Why does every Democrat cheer the polls 20 months before the election that are showing Hillary ahead by 10-16 points?

Dude, it's because she is all the Democrats have left.

The entire country is pretty much Republican. The most watched news network is Fox. The most listened to talk radio show is Rush Limbaugh. There are 50 Governors, only 18 of them are Democrats. The Republicans just gained more seats in the House and Senate than they have had in decades. They have a huge white voter problem, so they try and spin that Hillary will win white guys in Arkansas.

It's all a pipe dream. I honestly think the Obama coalition is running the risk of becoming the rainbow coalition. If you like that, ask President Mondale and President Dukakis how well they enjoyed it.

Yes, old white people are the most politically engaged, which is why FOX & Limbaugh are as popular as they are. This isn't opinion, go look at FOX's demographics. You guys sure are getting obnoxious about an election in which 33% voted. If you want to claim the majority of the electorate, that would still be blatantly false but go right ahead. But don't try to claim the "entire country" is Republican.

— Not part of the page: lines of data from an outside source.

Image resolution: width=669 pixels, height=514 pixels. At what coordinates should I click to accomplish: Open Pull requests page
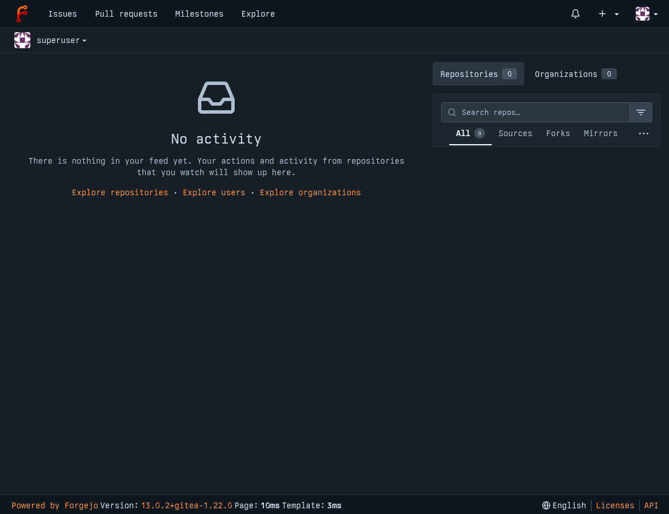point(126,14)
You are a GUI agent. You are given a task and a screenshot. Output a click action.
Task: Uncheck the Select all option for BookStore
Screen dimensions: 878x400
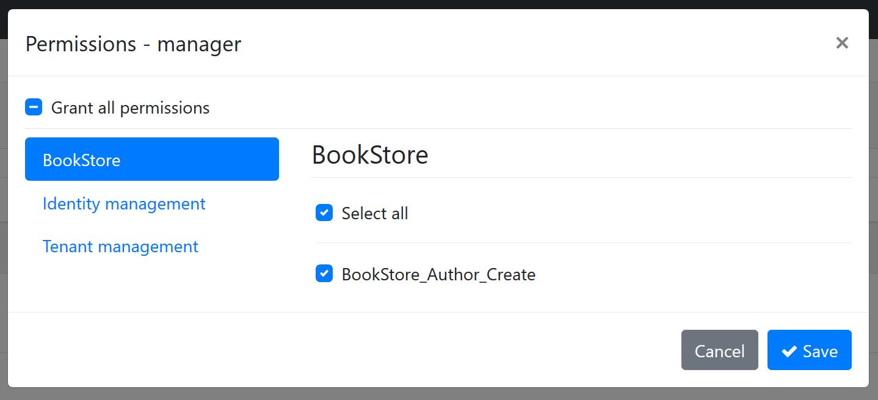click(324, 213)
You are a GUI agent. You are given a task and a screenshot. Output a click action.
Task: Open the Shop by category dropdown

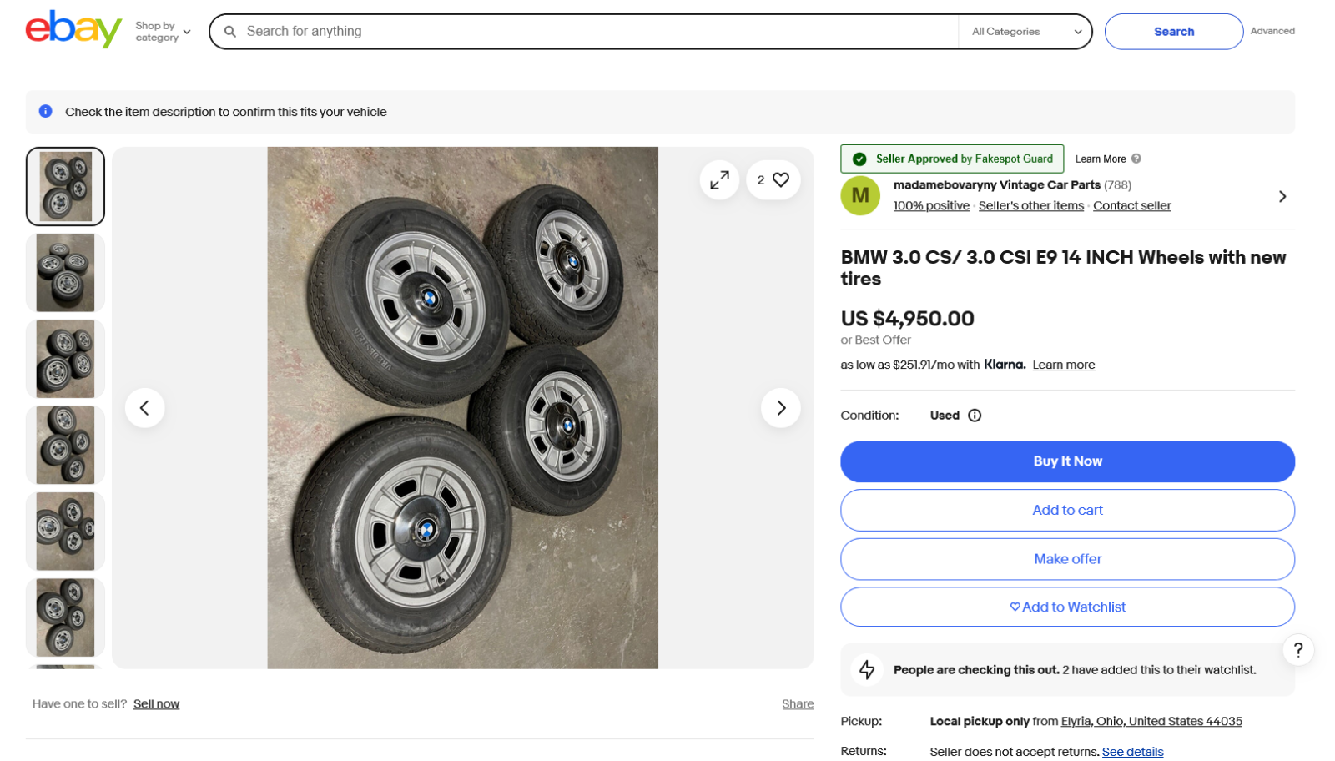(x=164, y=32)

Engaged -- sure. But they are also disinformed and manipulated. They are old, and they are dying off. They are not influencing younger voters who may be more interested in relief from student loans than in "gun rights".

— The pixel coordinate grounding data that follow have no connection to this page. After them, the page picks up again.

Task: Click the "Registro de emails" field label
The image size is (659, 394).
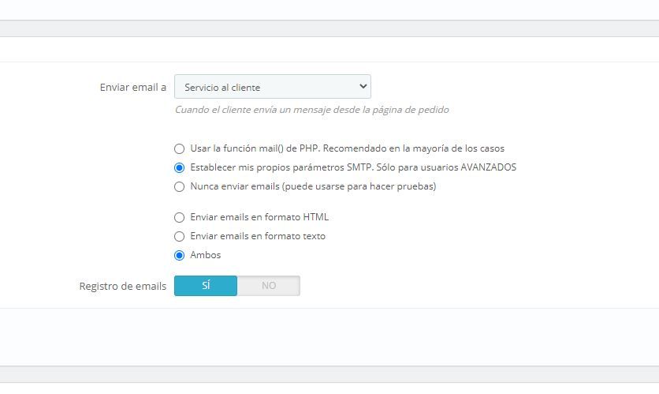Action: (x=123, y=286)
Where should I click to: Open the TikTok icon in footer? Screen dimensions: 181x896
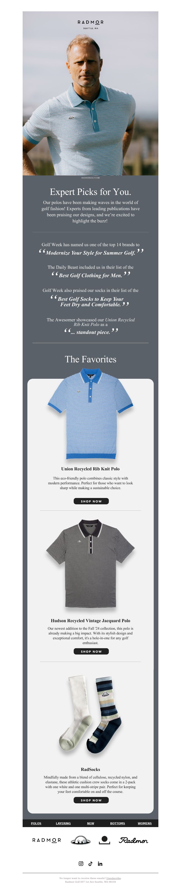pos(90,863)
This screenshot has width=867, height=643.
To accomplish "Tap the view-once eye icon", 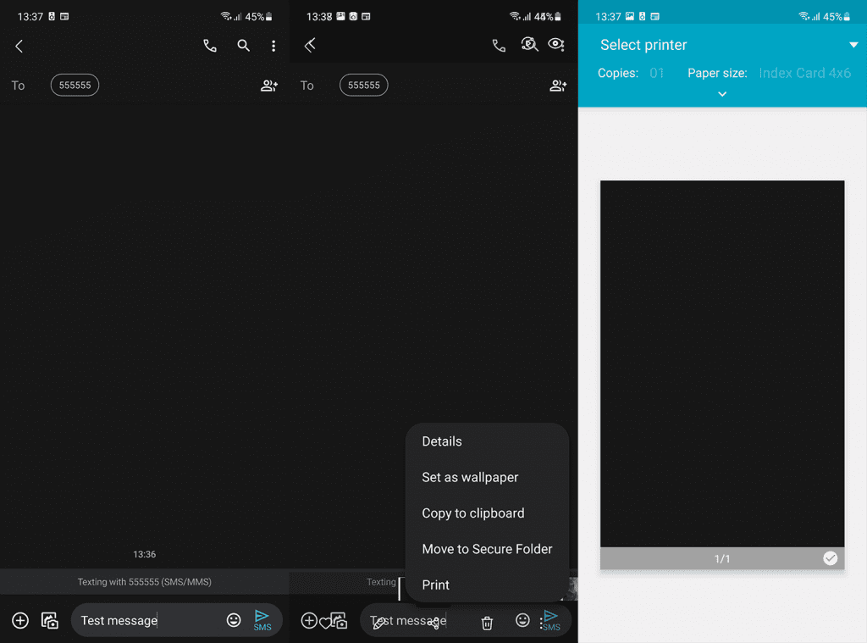I will click(556, 44).
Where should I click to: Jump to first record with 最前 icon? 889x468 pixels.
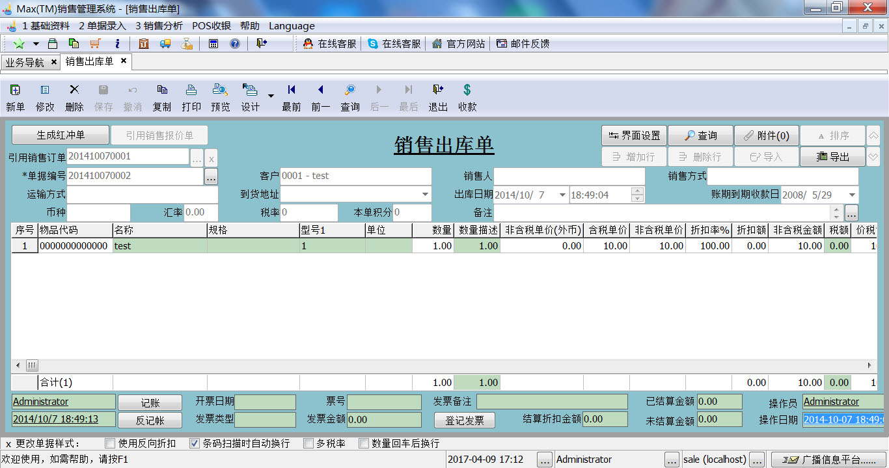[291, 90]
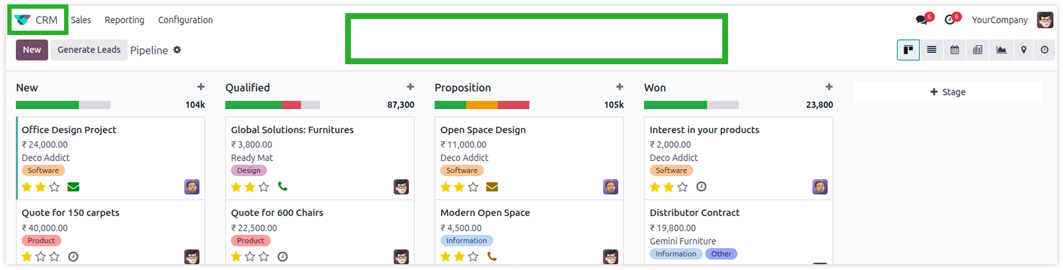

Barack Obama built a far-sturdier and far-more-successful coalition than Jesse Jackson's Rainbow Coalition. His electoral apparatus has gone lock, stock, and barrel to Hillary Clinton... and that is how things start.



One of the great follies the left engages in is in thinking that how people vote when they are young is how they will vote all their lives.

They point out how conservative older voters re, but they miss the fact that these older voters were JFK supporters, voted LBJ by greater than the national popular margin and were Nixon's weakest demographic in 1972.

The left is EXTREMELY wedded to the idea of a permanent majority caused by demographics because the left fundamentally doesnt like elections. They years for a one party progressive state that creates a utopia. Where the one party isnt defeated by recession, corruption or foreign policy issues. The left's ideal looks a lot like Mexico under the PRI from 1929-2000 or Post 1994 South Africa.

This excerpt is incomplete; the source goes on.